И я быстро поняла две вещи: во-первых, лучше помалкивать. А, во-вторых, у меня назрела серьезная поправка к дивному стихотворению поэта, о существовании которого не подозревает Аполлинария. "Смерть — это все мужчины, галстуки их висят…" — гласит искомая строка. К черту галстуки, смерть — это женщины, Иосиф Александрович! И пусть только попробует кто-нибудь со мной поспорить. За годы своих обострений я убедилась, что в мире остались считанные единицы женщин-людей. Примерно пять процентов. А в основном же это замаскированные злобные фурии, желающие уничтожить особей своего пола. И даже не пытайтесь со мной про женскую дружбу, мои убеждения написаны кровью. Кстати, не нужно полагать, что я идеализирую мужчин, я уже слишком стара для этого. Просто подумайте сами: стали бы мужчины наперебой советовать захворавшему другу удалить… э, применим эвфемизм "второе мужское сердце"… и уверять, что папа или дедушка удалили и прекрасно себя чувствуют! Вот, я же говорила, что фурии гораздо страшнее!

Но Норма Джин не была фурией. Она бы меня поняла в том, в чем не понимали так называемые подруги. Можно сказать, это она стала моей настоящей воображаемой подругой. Только не нужно представлять секс-символ, втиснутый в затертый пергидрольный шаблон, я-то дружу с настоящей некрашеной Нормой Джин с застенчивым мягким неидеальным подбородком и нестрижеными каштановыми кудрями. С той, которая в параллельном мире стала писателем в духе Вирджинии Вульф или Керуака… А вы думаете, чем она так раздражала Артура Миллера? Уж, конечно, не тем, что "вела себя как ребенок" — эта растиражированная претензия прогрессивного писателишки всегда меня удивляла своей надуманностью. Потому что ничто так не раздражает матерого и именитого, как посягающая на его лавры "Душечка". Все, как в анекдоте: "Марьиванна, слушайте свою любимую песню "Валенки" и не выпендривайтесь!"

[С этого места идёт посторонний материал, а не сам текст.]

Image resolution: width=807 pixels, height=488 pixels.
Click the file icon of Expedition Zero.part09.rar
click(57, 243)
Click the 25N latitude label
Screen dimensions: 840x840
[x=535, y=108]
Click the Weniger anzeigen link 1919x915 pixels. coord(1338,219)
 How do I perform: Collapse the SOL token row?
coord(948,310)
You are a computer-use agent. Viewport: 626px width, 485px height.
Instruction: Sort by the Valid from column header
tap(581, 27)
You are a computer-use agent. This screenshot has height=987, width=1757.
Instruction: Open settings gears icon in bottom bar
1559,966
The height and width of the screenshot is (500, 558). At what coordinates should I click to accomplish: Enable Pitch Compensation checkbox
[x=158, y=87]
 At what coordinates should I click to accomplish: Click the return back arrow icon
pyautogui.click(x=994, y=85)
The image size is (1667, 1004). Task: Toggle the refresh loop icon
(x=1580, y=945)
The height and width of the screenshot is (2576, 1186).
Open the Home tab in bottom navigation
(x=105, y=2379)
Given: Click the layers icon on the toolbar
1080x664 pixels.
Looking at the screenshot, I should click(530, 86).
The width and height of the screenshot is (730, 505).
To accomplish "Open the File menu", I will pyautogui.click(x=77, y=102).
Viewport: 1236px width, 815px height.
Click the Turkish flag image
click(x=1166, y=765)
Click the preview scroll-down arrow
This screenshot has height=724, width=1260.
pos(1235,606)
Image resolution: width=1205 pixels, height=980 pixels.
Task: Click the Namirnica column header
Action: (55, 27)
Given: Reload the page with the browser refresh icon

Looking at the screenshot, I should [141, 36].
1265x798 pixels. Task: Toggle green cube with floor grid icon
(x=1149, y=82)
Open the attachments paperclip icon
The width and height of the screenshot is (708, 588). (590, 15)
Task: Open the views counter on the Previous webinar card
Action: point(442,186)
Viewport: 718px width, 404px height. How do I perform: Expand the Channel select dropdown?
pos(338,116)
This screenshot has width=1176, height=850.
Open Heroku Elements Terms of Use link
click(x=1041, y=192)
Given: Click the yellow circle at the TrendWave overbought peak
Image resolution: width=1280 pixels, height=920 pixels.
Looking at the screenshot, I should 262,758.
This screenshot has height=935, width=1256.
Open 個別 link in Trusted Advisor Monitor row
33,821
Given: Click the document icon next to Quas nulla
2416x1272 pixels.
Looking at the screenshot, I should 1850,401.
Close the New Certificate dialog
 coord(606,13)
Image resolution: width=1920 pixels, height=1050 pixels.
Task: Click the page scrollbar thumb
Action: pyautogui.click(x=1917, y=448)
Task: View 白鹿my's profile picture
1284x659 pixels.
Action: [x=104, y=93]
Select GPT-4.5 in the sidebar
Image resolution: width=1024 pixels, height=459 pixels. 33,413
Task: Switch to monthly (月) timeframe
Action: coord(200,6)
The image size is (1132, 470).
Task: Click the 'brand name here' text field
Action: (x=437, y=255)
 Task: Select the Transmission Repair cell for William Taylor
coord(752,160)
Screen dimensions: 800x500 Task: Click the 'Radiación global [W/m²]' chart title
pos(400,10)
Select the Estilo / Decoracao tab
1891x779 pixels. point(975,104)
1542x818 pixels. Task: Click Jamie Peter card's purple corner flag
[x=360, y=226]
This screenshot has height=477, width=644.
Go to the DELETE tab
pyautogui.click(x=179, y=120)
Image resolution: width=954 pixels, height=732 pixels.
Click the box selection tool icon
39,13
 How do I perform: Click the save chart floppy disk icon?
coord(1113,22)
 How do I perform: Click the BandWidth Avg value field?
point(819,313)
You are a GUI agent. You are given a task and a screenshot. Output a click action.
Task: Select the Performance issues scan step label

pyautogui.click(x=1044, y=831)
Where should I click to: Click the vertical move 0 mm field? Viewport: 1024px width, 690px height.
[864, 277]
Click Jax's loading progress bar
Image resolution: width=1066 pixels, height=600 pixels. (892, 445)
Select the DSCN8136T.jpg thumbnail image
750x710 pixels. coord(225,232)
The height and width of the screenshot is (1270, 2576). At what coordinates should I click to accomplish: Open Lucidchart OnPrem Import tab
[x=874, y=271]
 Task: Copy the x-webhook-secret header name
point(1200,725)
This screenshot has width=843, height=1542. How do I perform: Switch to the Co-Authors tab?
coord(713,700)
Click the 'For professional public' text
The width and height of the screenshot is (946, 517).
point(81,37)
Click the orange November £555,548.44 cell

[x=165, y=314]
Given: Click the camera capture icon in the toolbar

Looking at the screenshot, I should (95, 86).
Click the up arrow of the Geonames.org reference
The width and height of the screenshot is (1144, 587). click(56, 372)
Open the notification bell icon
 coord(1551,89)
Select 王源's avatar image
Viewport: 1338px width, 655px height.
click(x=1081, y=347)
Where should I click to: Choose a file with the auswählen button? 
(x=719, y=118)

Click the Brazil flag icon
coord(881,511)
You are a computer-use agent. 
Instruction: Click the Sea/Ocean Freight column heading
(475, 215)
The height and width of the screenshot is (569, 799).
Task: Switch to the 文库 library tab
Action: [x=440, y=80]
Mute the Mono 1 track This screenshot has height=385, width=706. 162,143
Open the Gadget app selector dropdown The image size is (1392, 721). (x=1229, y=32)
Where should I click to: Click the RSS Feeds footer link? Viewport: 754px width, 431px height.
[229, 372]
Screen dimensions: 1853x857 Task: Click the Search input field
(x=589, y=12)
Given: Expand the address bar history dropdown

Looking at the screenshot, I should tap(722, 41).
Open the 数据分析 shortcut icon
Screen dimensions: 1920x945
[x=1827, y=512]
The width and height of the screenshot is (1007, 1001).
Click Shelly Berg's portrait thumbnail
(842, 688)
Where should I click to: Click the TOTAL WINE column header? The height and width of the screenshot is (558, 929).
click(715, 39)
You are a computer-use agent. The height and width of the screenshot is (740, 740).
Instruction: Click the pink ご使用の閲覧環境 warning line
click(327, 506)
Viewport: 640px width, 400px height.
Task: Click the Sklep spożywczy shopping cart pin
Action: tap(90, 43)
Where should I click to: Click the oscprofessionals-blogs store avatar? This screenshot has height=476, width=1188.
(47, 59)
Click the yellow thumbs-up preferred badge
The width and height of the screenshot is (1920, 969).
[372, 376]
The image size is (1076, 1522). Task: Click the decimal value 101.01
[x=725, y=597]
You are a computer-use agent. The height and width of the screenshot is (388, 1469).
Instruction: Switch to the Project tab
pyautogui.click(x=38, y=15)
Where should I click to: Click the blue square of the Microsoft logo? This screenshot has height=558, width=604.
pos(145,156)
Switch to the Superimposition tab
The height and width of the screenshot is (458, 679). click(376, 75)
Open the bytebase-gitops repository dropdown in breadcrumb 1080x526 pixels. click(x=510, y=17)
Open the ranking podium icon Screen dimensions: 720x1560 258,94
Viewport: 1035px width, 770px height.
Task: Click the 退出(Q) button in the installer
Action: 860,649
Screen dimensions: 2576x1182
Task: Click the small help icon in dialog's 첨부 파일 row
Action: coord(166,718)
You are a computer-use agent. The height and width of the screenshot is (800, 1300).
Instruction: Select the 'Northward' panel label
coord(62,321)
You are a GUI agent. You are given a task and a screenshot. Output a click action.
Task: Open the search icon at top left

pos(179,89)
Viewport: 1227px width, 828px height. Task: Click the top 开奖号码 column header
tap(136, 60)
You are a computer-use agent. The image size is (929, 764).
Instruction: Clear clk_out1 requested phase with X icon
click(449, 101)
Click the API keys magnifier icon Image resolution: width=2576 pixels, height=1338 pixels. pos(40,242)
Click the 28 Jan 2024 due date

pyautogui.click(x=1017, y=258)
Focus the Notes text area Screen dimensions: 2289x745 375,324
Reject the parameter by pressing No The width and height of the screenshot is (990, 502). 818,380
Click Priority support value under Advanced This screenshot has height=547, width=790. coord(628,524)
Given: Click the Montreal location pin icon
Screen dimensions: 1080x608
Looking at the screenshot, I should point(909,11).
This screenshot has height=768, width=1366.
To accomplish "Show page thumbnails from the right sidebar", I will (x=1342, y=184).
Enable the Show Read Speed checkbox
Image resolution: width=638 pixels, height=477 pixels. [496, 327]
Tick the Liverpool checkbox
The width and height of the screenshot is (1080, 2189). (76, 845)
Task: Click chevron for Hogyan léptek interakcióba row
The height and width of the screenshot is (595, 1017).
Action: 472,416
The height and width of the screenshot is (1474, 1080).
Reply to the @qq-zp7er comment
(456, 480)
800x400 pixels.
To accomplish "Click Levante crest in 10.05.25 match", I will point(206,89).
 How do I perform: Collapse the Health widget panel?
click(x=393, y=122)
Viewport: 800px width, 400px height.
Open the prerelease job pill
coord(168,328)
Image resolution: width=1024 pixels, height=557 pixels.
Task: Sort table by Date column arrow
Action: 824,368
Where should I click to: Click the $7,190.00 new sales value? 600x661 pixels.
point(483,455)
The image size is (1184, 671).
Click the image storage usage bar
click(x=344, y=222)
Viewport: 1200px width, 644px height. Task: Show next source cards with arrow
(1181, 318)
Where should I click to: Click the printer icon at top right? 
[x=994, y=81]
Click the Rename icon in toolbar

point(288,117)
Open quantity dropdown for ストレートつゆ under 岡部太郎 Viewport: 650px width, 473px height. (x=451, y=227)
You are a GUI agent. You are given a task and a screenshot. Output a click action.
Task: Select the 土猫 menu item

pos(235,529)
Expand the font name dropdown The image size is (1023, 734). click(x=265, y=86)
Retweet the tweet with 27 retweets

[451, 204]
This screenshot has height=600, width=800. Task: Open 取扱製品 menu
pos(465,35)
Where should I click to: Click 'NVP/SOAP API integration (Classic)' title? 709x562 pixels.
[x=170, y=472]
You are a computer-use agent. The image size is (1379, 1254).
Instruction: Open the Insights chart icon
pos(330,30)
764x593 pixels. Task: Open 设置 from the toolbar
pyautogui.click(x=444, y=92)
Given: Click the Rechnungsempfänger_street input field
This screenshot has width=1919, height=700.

Но бог с ним, с Миллером, мне неловко, что я его впутала, он по-своему пытался и не смог ужиться и с Мэрилин, и с Нормой Джин, с ними обеими, да это и невозможно. Большое человеческое спасибо ему за сценарий "Неприкаянных". А Норма не мучилась бы разве что… с Михаилом Чеховым! Но сценарий судьбы подобного не предусмотрел… и жаль, что он был старше лет на тридцать, зато именно он научил ее фирменной походке по линеечке, обратив ее внимание на пантеру в зоопарке. Правда, другие источники говорят, что эта педагогическая роль принадлежит Наташе Лайтесс, но в любом случае мы в легком патриотическом экстазе — после первой рюмки! — можем смаковать искусствоведческую тему "русский след в походке американской мечты".

Итак, я была благодарна Полли. Она, преодолевая меланхолию, написала такой милый и небанальный материал про дом в Брентвуде, первый и последний дом Нормы, у которой никогда и ничего не было в норме. Я настрочила Аполлинарии хвалебный воодушевляющий отзыв и заверила, что жду ее возвращения из затвора с трепетом. Ну и о том, что вообще-то погибаю в муках любопытства, потому что к любопытству она относилась с большим пониманием, чем ко всяким возвышенностям.

"Спасибо большое" — получаю в ответ. И это все?! Равносильно пощечине. Я разобиделась! Долго будет продолжаться эта скорбная поза? Я пыталась себя вразумить: человек болен, а не капризничает. В принципе я часто занималась подобным вразумлением себя, мне привычно. "Вечно ты всех оправдываешь!" — отмахивается от меня Алеша. Оправдываю, потому что мне так легче сохранять в целости мозаику моего мира.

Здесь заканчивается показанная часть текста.